▸ **Given problem**: Reproduce each of the following rows verbatim, without any alteration.

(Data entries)

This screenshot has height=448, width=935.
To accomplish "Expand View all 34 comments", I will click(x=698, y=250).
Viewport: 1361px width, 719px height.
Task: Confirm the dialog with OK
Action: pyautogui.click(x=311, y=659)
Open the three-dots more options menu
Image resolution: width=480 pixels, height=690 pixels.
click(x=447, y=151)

▸ **Correct answer**:
This screenshot has height=448, width=935.
To accomplish "Expand View all 34 comments", I will click(x=698, y=250).
Viewport: 1361px width, 719px height.
Task: Confirm the dialog with OK
Action: pyautogui.click(x=311, y=659)
Open the three-dots more options menu
Image resolution: width=480 pixels, height=690 pixels.
click(x=447, y=151)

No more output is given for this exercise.